I assume you're referring to the GULP (400x) pumpkinseed minnows? Last weekend there appeared to be a hierarchy - the GULP minnows and Realistix minnows were outfishing the regular power minnows. In particular the GULPs were better for the flatties at Mornington, and having not had a hit on a power minnow at Ricketts, I changed to a GULP and hooked a keeper pinky first cast. Hoit continued to brain them on his realistix pumpkinseed minnow for the whole session.

I've given up on specifically targetting salmon, I reckon they're either there or not, and you're lucky if you're there when they are. :?


----------



## PoddyMullet (Aug 29, 2005)

Like a variable wind my weekend plans have changed again, and I'd like to hook up as well gents. At this stage either day suits...and I'll keep a beedy peeper on both weather/this thread to see what nasty plan ya both come up with. Ricketts works for me destination wise. :wink:


----------



## hoit (Aug 29, 2005)

I'm keen for a fish on the weekend. Either day is OK at this stage.

Anaconda is certainly worth the drive. Just don't take the wife or kids so you can spend some quality time there. 

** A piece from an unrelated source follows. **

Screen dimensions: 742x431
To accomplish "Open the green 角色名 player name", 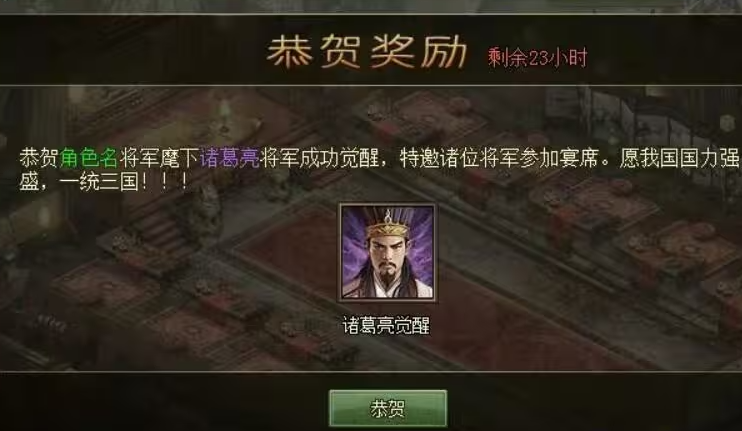I will (x=88, y=158).
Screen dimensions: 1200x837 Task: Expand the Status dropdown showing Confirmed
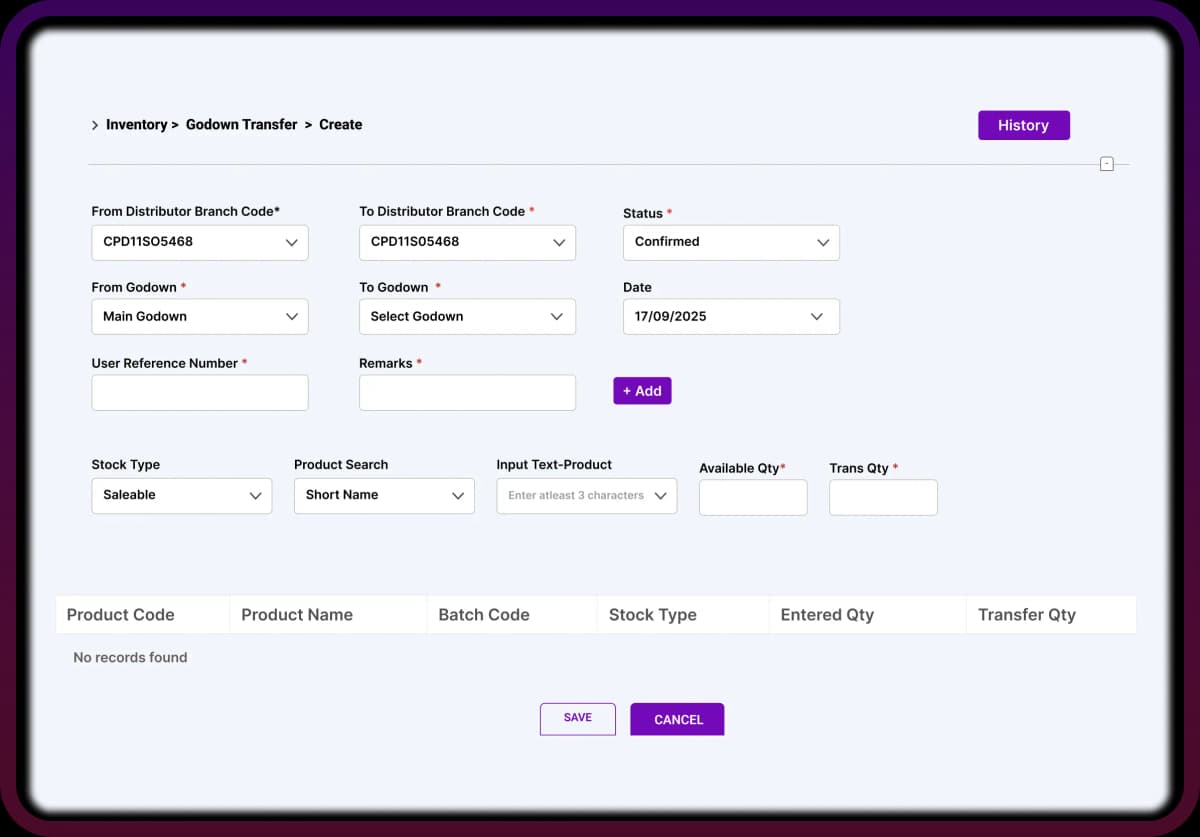730,242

The Gulps were working a treat on the Flatties last Saturday. Squidder felt sorry me when the Realistix were not working and tossed one over.

Regards
Grant


----------



## ScottLovig (Aug 7, 2006)

Hi Phill

At Balnaring, friends of mine have been getting plenty of pike and couta while trolling metal lures from a tinnie. One of them is also is also cursed by a 60cm salmon that keeps spitting the lure back right next to the boat. Its obviously a few fish he has missed but I have dubbed it (them) General Sherman and have bragged that I will sort this fish out for him.

I like pike in Westernport because they go hard, eat anything that moves and often measure over a metre long. Throw in the possibility of sambos and I'm a happy boy. I've also got a sailing appointment there on the Saturday arvo so it suits me this weekend. However, I'm going to watch the weather and my time and see if I still can't fit in an early morning pinkie attack at Rickets and meet some more of you guys.

Cheers

Scott


----------



## Milt (Sep 2, 2005)

Sunday morning is my only opportunity to get out there, 10-15 knots NW so it should be reasonanbly flat with a little bit of chop. High tide at midday   

I say Ricketts at 7:30AM Sunday morning or earlier if it suits all concerned??? Fish 4 hours with the rising tide and maybe 2 on high tide???

Milt,


----------



## PhilipL (Apr 15, 2006)

I'm good for Sunday morning.

Yes, it is the Gulp 400x I was referring to. I'll get some next time I'm there. BTW, they're stocked on the realistix pumpkinseed if anyones interested.

I actually went in there to check out paddles. I keep coming across the waikato - seems to be a popular one. They only had a couple of 216's fibreglass, which felt a bit short. Undecided - is it $140 better than the standard hobie aluminium i have now? It also felt as heavy as my current paddle, I was expecting a noticable weight benefit. Ended up with something else, unintentionally of course - made sure I called to get her blessing though. Te he, I love new toys.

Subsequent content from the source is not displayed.